Mindfulness. It’s been around for 100’s of years but has recently taken the stress-relievers and life-enrichers by storm. The studies on the health benefits of simply concentrating on your own breath and watching your thoughts drift away are life-changing. Mindfulness is changing the way people engage in the world and creating happier, more compassionate people.
Try Stream of Consciousness Writing While Journaling to Reduce Stress
There are several ways to meditate and reap the benefits of mindfulness meditation. One way is by stream of consciousness journal writing, or focusing on writing while you’re in the moment and recording your thoughts on paper.
Tips for Doing Stream of Consciousness Journal Writing
Start by taking a deep breath, all the way into your belly while counting to six. Hold your breath for 5-7 seconds and release very slowly while counting to 8. Repeat this process several times while releasing any stress, any negative emotions when you exhale. Remember to release any negative thoughts too. Visualize all negativity expelling with your breath and floating away. Visualize your breath while it is entering and exiting your body and repeat this process.

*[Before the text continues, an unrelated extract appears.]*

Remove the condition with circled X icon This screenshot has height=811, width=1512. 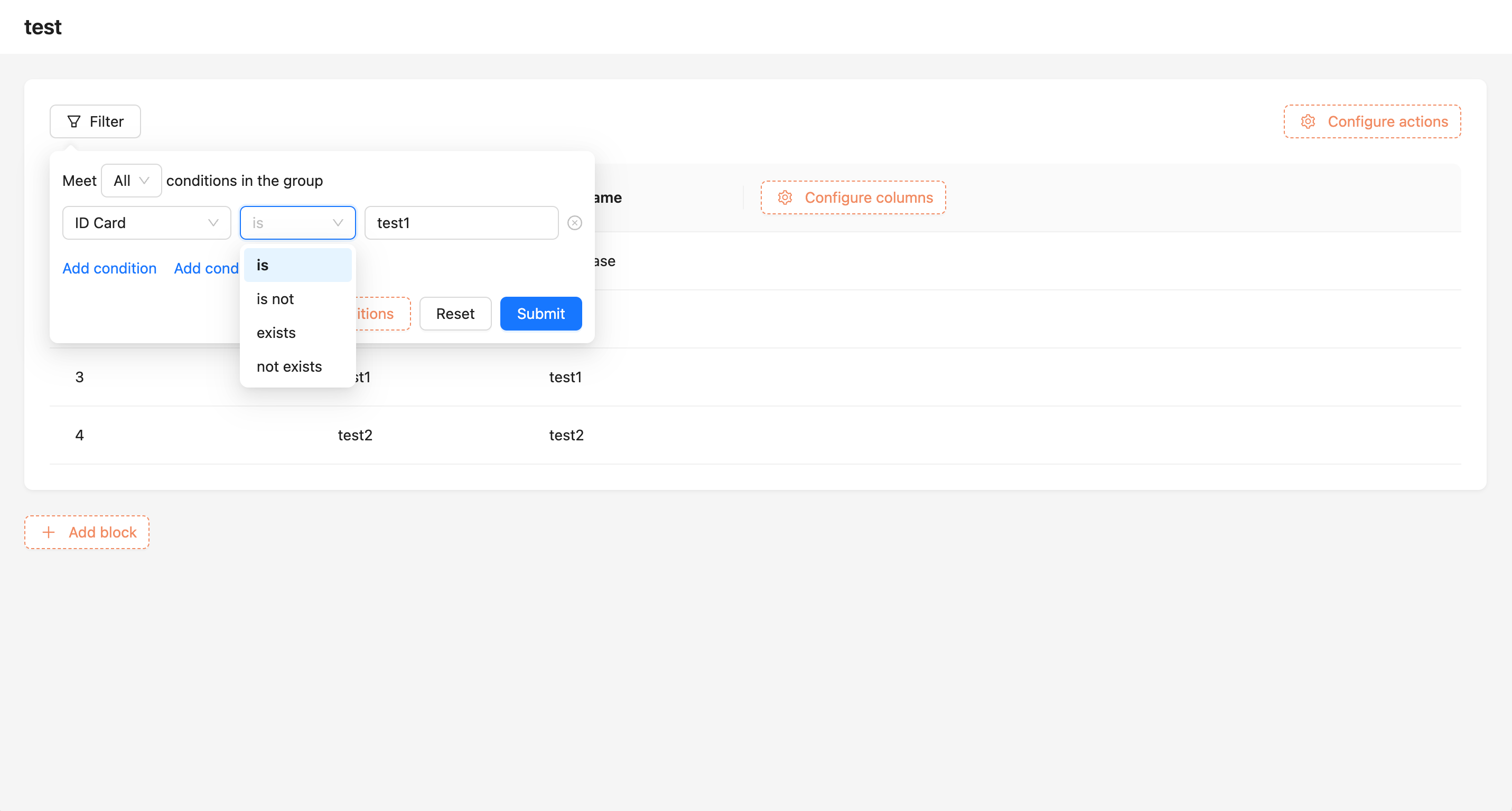tap(575, 223)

By doing this we are putting ourselves in the present moment. When you are fully present you aren’t thinking about your thoughts, you are simply here in the now. When we are present we are relaxed, more compassionate and have clearer thinking.
Starting the Process
Begin writing in a journal or a tablet. Take a moment to feel how your hand feels holding your writing utensil. Do you have a firm or loose grip? Does the pen or pencil have ridges on it? Focus on how it feels to move your utensil over the paper as you begin to write letters and construct words. If a thought comes up in your mind simply see it pass by without judgment.

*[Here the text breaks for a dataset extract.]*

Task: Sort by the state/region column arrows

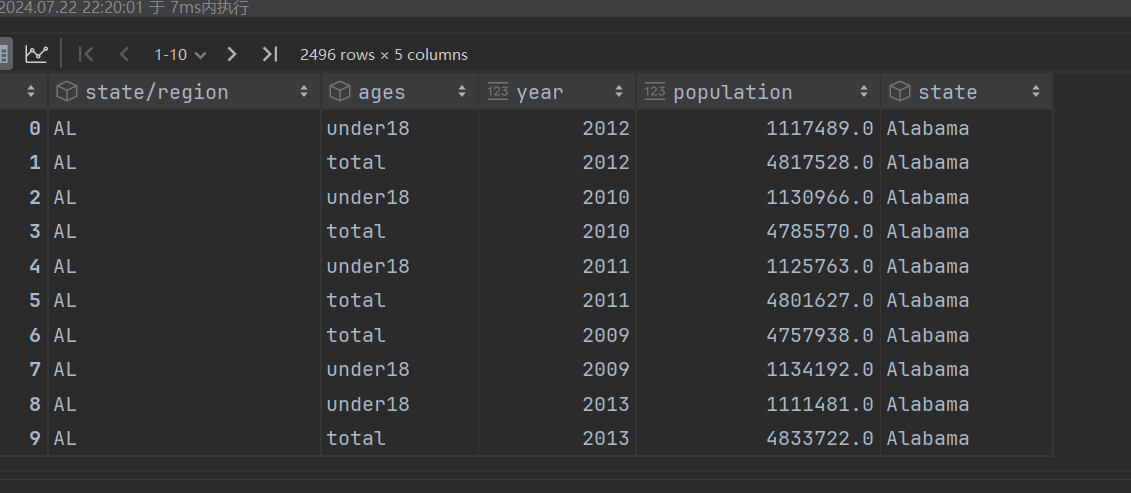Action: pos(304,92)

To begin stream of consciousness writing start writing what thoughts you are thinking at the time. Do not hold back, any thought or emotion should be put onto your paper. Let your thoughts flow and do not worry about punctuation or grammar. This technique is used to release any thoughts that have been clouding your mind. Simply keep writing, flowing with every thought that is coming to mind.
Let yourself write for about an hour. In my own personal experience after writing for 60 minutes, I had a clear view of everything I had been thinking about recently. I knew how to productively respond to situations that had been dragging me downward for months and answers to similar situations. With this newfound consciousness and clarity, I had indeed found a great deal of stress relief.